Workflow Health & Flakiness
Testkube introduces Workflow Health as a core metric to help you evaluate the reliability and stability of your Test Workflows over time. This metric incorporates not only how often your workflows pass or fail, but also how consistent their outcomes are—an essential signal for identifying flaky workflows and improving test reliability at scale.
What is Workflow Flakiness?
Workflow flakiness refers to non-deterministic or inconsistent test results—tests that sometimes pass and sometimes fail without changes to the underlying system. Flaky workflows can lead to:
- False negatives that block deployments
- Wasted debugging time
- Reduced developer confidence in test outcomes
Testkube tracks flakiness at the Workflow-level to provide a broader view of system reliability. Test-level flakiness will be introduced in a future release.
What is Workflow Health?
Workflow Health is a score that quantifies the reliability of a given Test Workflow, taking into account both its pass rate and its flakiness. The higher the score, the more consistently reliable the workflow is.
Formula:
Workflow Health = PASS_RATE × (1 - FLIP_RATE)
Where:
- PASS_RATE is the ratio of successful workflow executions over the last 10 runs.
- FLIP_RATE is the ratio of consecutive status changes (pass → fail or fail → pass) to total transitions, indicating instability.

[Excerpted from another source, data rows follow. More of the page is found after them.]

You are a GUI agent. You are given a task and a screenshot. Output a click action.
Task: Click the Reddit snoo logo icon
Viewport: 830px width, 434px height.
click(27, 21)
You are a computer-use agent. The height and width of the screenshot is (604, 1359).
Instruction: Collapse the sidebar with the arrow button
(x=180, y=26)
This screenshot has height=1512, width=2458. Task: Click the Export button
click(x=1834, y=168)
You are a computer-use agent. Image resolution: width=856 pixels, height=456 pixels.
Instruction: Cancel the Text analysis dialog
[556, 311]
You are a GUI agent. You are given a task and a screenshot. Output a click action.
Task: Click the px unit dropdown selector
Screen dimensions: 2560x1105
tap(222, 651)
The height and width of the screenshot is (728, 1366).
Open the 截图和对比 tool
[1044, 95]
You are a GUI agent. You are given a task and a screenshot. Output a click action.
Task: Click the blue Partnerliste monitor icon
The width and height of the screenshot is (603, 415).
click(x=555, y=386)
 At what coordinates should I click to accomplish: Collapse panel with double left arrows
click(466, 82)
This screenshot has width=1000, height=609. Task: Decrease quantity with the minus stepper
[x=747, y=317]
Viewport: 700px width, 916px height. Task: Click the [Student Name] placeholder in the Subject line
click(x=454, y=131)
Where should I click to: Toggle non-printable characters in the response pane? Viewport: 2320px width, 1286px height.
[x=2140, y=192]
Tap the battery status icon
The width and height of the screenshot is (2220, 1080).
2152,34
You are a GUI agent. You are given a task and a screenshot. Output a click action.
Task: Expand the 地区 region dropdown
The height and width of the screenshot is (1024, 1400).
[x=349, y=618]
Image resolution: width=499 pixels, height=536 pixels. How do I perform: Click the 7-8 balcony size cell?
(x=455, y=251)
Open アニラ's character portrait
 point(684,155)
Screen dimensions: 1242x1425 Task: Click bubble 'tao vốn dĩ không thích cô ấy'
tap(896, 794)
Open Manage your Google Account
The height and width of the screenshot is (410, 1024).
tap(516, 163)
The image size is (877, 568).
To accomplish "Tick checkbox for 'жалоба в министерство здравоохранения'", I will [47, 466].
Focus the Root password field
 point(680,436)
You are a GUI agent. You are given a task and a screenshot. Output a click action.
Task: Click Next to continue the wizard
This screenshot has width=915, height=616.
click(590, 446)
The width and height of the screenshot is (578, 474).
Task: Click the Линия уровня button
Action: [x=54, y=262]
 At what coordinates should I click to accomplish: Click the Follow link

Based on the health score, the workflows will have either a sunny (100%), cloudy (30-99%), or stormy (0-29%) status.
Example
If a test workflow passed 8 out of its last 10 runs (80% pass rate) and flipped status 4 times (i.e., pass → fail or fail → pass), then:
PASS_RATE = 8 / 10 = 0.8
FLIP_RATE = 4 / 9 = 0.444
Workflow Health = 0.8 × (1 - 0.444) ≈ 0.444
This means the workflow appears healthy at first glance (80% pass rate), but its frequent status changes reduce confidence in its stability.
- sunny (100%)
- cloudy (70%)
- stormy (0%)
Why It Matters
By incorporating both test outcome and flakiness, Workflow Health helps you:
- Identify unreliable workflows even when pass rates are high
- Prioritize test stabilization efforts in CI/CD pipelines
- Track quality regressions after new changes are introduced
- Drive accountability for test reliability across teams